━━━━━ Records supplied ━━━━━
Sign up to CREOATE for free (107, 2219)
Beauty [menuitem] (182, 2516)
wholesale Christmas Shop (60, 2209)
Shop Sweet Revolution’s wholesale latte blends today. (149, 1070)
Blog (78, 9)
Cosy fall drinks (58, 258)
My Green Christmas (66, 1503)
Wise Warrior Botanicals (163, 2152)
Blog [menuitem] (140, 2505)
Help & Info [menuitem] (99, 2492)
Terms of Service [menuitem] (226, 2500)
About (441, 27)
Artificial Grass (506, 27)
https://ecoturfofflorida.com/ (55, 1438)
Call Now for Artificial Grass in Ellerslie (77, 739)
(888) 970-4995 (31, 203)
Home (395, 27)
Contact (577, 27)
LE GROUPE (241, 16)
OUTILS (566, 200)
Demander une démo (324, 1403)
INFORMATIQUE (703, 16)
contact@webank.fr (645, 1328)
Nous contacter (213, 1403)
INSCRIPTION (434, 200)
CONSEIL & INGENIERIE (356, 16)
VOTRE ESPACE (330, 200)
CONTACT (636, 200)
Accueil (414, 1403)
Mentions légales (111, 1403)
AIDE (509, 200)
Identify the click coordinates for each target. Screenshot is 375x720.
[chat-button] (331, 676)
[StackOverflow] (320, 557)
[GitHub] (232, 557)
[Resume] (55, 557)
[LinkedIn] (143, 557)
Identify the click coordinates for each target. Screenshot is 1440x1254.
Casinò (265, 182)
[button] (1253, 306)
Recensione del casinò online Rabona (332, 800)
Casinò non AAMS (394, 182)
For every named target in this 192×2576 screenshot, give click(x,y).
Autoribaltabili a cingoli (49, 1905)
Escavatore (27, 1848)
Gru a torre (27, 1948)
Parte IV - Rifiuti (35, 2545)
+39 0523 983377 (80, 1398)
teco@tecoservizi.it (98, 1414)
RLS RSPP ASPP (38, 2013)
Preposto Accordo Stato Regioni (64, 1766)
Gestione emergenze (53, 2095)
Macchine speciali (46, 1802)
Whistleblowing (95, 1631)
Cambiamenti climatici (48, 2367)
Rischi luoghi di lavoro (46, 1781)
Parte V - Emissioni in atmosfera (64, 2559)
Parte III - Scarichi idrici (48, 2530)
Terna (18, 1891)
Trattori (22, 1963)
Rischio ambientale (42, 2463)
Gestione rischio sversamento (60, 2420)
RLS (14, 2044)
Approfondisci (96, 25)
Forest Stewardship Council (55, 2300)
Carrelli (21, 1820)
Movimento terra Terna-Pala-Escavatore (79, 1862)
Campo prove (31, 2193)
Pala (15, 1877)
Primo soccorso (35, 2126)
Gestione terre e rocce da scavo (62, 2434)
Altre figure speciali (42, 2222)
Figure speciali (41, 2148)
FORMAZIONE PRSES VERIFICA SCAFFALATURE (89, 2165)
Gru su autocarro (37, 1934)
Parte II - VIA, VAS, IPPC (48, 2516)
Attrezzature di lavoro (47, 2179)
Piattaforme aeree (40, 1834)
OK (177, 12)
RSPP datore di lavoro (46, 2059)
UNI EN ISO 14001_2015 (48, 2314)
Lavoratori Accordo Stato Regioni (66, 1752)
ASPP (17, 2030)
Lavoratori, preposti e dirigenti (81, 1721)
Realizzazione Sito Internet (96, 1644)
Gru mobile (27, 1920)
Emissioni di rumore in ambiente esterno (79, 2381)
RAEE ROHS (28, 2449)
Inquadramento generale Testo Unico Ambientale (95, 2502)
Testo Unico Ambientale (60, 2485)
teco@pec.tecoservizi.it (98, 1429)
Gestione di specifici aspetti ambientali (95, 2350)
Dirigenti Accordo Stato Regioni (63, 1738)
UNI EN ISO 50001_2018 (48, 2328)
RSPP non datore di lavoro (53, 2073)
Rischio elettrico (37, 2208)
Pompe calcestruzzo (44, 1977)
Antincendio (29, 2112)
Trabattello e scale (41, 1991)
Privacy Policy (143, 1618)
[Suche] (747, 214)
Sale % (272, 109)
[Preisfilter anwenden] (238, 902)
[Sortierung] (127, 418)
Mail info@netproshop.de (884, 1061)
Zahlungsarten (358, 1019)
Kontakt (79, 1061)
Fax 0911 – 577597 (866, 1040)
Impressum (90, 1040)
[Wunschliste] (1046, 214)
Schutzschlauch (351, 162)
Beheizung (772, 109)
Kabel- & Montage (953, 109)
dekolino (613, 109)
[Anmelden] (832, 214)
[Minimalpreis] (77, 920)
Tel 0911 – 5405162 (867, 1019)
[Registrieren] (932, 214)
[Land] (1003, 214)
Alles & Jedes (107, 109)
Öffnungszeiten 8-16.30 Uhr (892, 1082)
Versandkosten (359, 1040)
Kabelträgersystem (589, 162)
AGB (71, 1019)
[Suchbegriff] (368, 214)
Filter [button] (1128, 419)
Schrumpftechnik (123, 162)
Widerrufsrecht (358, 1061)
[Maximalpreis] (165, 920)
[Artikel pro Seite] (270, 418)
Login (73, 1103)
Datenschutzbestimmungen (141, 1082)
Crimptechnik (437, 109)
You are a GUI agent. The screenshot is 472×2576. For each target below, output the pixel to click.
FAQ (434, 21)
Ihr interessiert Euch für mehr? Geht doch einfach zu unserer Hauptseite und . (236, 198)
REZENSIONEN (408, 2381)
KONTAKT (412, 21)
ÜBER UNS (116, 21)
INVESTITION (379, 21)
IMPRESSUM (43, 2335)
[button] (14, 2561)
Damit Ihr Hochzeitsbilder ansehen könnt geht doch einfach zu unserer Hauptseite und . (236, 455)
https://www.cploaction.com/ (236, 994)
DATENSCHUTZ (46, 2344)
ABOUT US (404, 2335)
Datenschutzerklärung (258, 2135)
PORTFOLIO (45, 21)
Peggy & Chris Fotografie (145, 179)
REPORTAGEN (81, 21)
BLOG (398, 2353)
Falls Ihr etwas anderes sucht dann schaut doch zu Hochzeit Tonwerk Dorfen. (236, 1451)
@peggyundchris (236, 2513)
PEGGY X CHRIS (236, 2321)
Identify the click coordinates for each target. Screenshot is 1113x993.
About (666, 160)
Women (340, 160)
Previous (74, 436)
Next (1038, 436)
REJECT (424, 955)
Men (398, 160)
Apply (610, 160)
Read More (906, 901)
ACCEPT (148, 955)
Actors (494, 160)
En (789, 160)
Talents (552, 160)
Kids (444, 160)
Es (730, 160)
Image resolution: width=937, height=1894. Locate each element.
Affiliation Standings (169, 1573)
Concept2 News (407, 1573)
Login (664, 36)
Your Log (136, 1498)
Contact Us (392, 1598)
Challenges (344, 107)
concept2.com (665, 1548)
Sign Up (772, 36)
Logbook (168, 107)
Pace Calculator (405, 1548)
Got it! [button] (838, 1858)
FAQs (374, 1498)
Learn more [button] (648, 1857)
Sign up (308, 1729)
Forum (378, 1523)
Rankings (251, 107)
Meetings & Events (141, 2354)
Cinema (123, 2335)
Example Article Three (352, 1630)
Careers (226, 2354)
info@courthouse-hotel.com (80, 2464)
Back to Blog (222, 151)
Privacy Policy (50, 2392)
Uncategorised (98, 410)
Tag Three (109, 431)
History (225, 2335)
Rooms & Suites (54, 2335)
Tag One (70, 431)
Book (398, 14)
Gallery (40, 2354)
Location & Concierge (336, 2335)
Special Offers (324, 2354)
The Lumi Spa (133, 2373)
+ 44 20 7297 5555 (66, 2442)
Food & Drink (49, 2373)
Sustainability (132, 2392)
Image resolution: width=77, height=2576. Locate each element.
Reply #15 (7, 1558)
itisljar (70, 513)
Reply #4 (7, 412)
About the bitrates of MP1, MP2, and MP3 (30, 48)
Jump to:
━━━━━
__What is being asked__:
Can you copy out the records word for word, from the first line of the records through the line holding "Pala (15, 1877)", with both of those lines included?

__Solved problem__:
Sign up to CREOATE for free (107, 2219)
Beauty [menuitem] (182, 2516)
wholesale Christmas Shop (60, 2209)
Shop Sweet Revolution’s wholesale latte blends today. (149, 1070)
Blog (78, 9)
Cosy fall drinks (58, 258)
My Green Christmas (66, 1503)
Wise Warrior Botanicals (163, 2152)
Blog [menuitem] (140, 2505)
Help & Info [menuitem] (99, 2492)
Terms of Service [menuitem] (226, 2500)
About (441, 27)
Artificial Grass (506, 27)
https://ecoturfofflorida.com/ (55, 1438)
Call Now for Artificial Grass in Ellerslie (77, 739)
(888) 970-4995 (31, 203)
Home (395, 27)
Contact (577, 27)
LE GROUPE (241, 16)
OUTILS (566, 200)
Demander une démo (324, 1403)
INFORMATIQUE (703, 16)
contact@webank.fr (645, 1328)
Nous contacter (213, 1403)
INSCRIPTION (434, 200)
CONSEIL & INGENIERIE (356, 16)
VOTRE ESPACE (330, 200)
CONTACT (636, 200)
Accueil (414, 1403)
Mentions légales (111, 1403)
AIDE (509, 200)
Identify the click coordinates for each target. Screenshot is 375x720.
[chat-button] (331, 676)
[StackOverflow] (320, 557)
[GitHub] (232, 557)
[Resume] (55, 557)
[LinkedIn] (143, 557)
Identify the click coordinates for each target. Screenshot is 1440x1254.
Casinò (265, 182)
[button] (1253, 306)
Recensione del casinò online Rabona (332, 800)
Casinò non AAMS (394, 182)
For every named target in this 192×2576 screenshot, give click(x,y).
Autoribaltabili a cingoli (49, 1905)
Escavatore (27, 1848)
Gru a torre (27, 1948)
Parte IV - Rifiuti (35, 2545)
+39 0523 983377 (80, 1398)
teco@tecoservizi.it (98, 1414)
RLS RSPP ASPP (38, 2013)
Preposto Accordo Stato Regioni (64, 1766)
Gestione emergenze (53, 2095)
Macchine speciali (46, 1802)
Whistleblowing (95, 1631)
Cambiamenti climatici (48, 2367)
Rischi luoghi di lavoro (46, 1781)
Parte V - Emissioni in atmosfera (64, 2559)
Parte III - Scarichi idrici (48, 2530)
Terna (18, 1891)
Trattori (22, 1963)
Rischio ambientale (42, 2463)
Gestione rischio sversamento (60, 2420)
RLS (14, 2044)
Approfondisci (96, 25)
Forest Stewardship Council (55, 2300)
Carrelli (21, 1820)
Movimento terra Terna-Pala-Escavatore (79, 1862)
Campo prove (31, 2193)
Pala (15, 1877)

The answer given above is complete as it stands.